• **Try it**
All lines from the one containing "Given: Click console.twilio.com" through the last line of the listing should be given again exactly, with no pictures.

━━━━━━

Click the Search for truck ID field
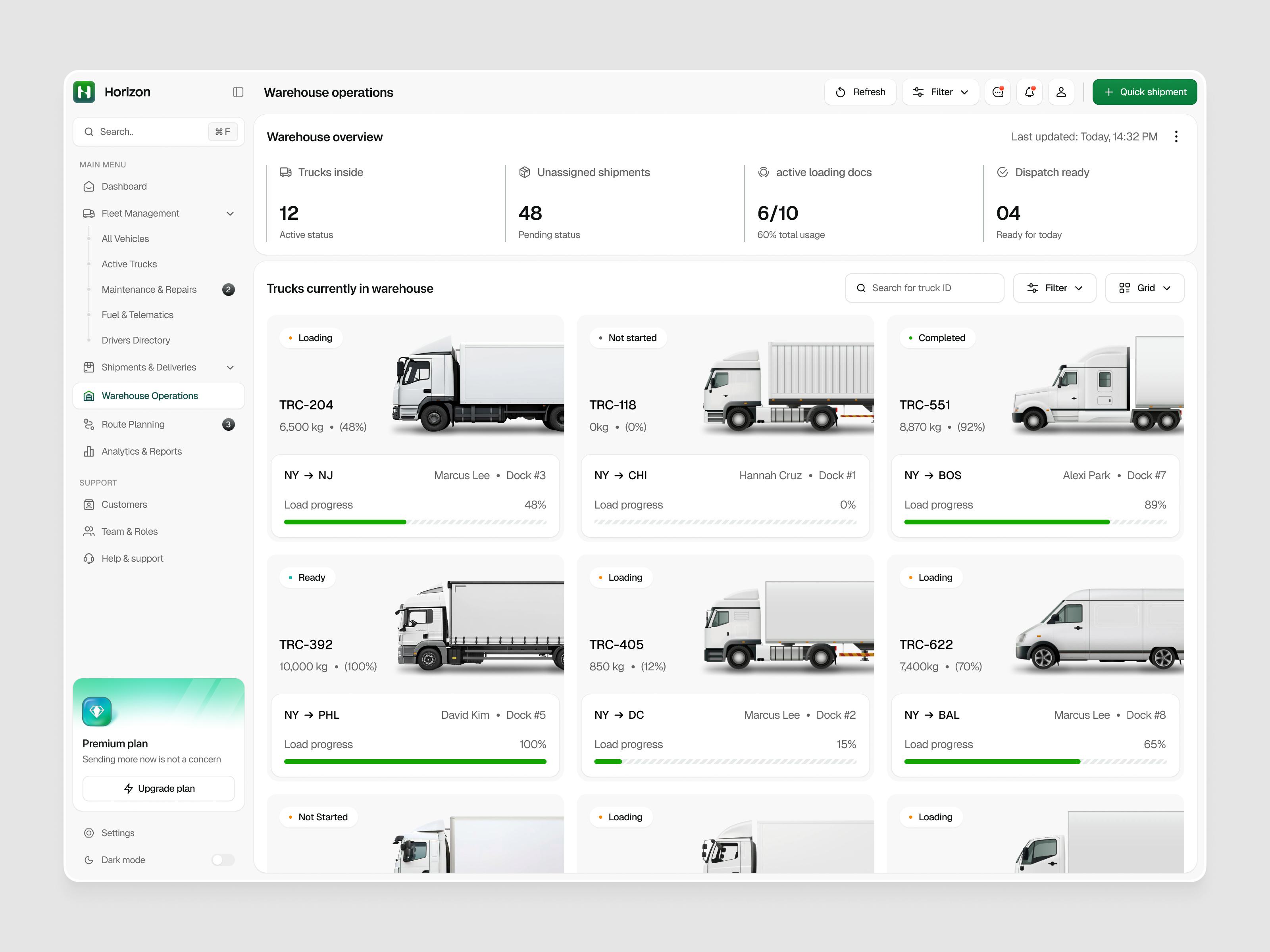 click(924, 288)
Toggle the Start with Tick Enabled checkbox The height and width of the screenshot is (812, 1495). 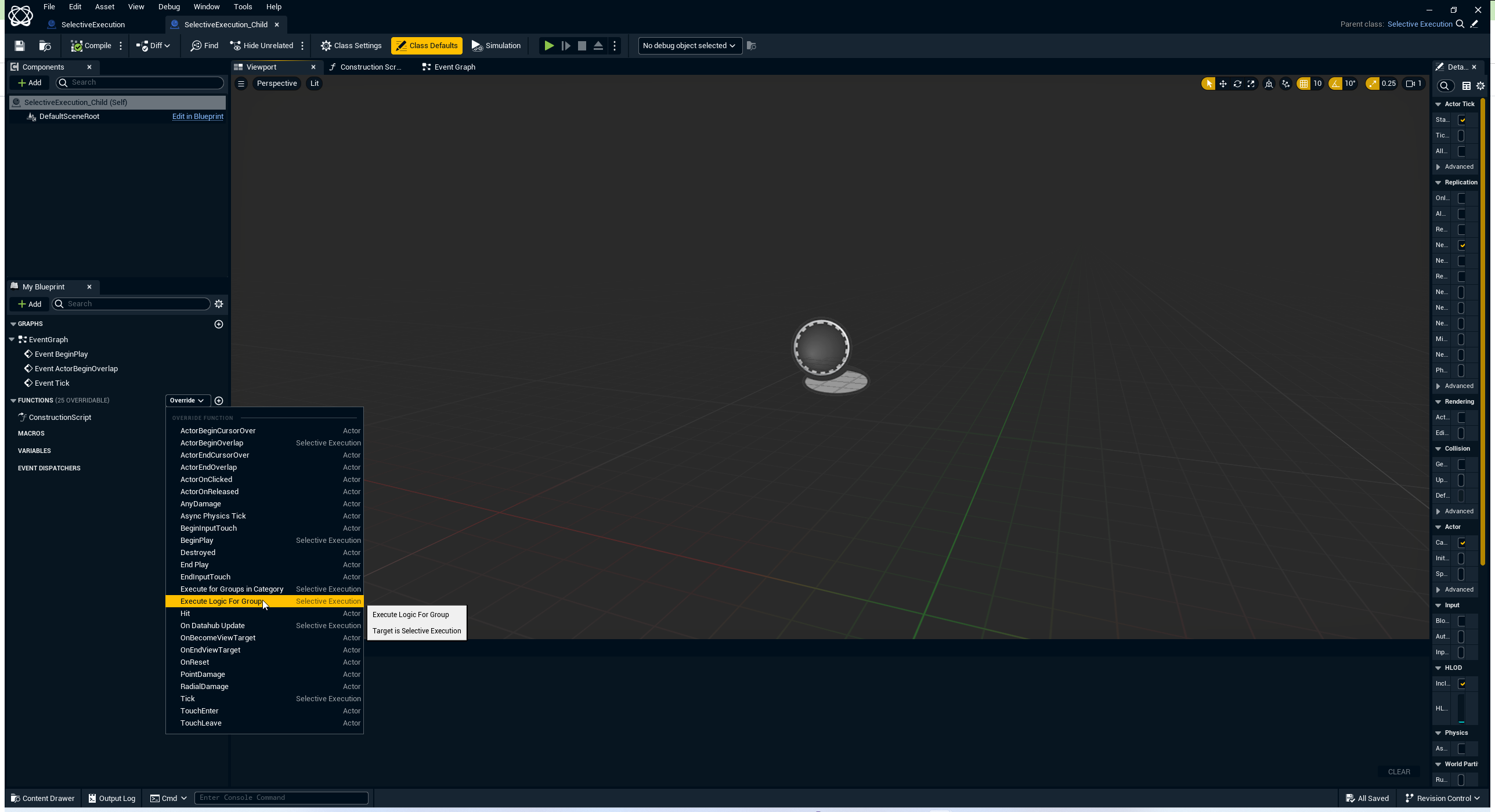[1462, 120]
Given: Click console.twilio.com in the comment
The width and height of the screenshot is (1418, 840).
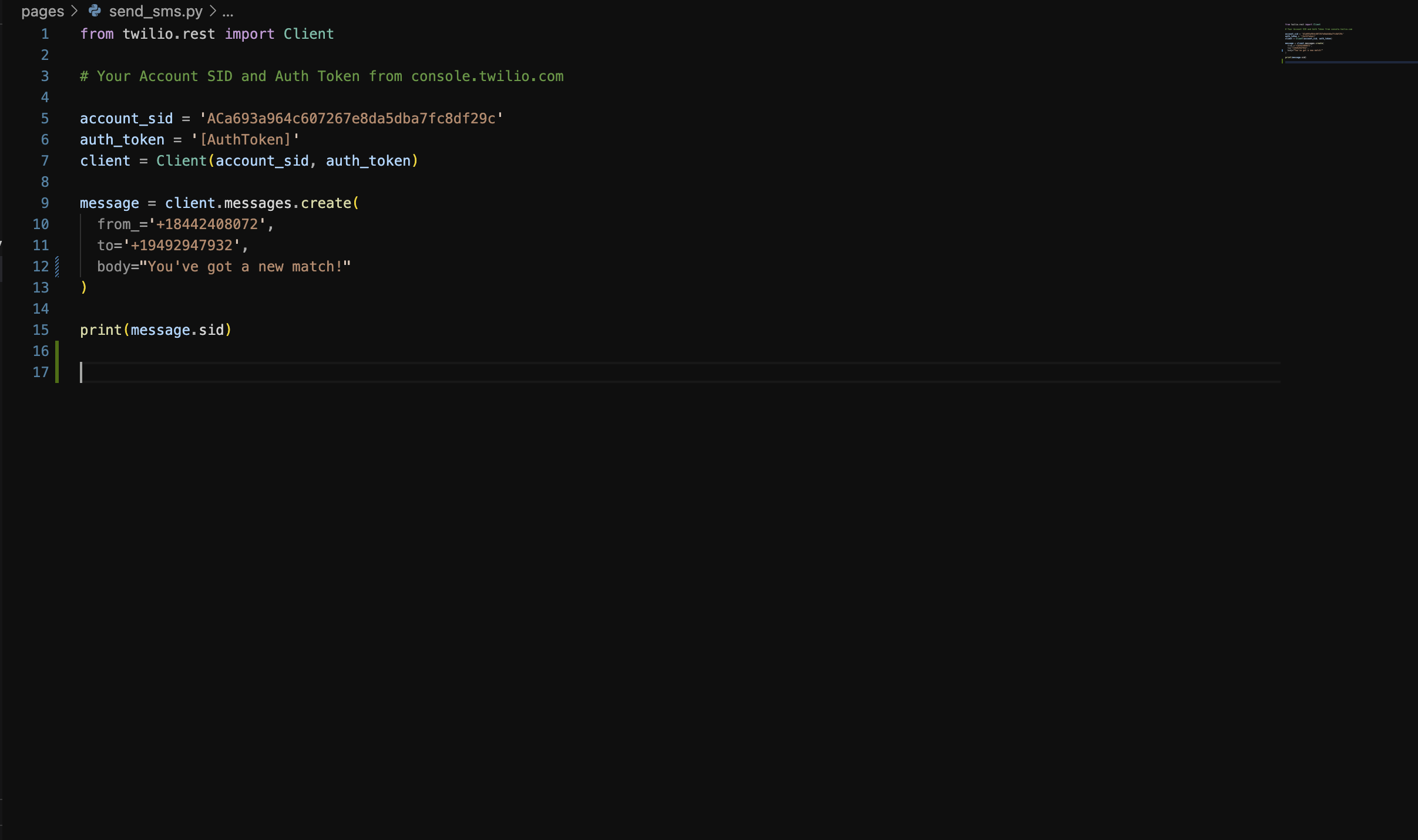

━━━━━━

• **Answer section**
Given: Click console.twilio.com in the comment
The width and height of the screenshot is (1418, 840).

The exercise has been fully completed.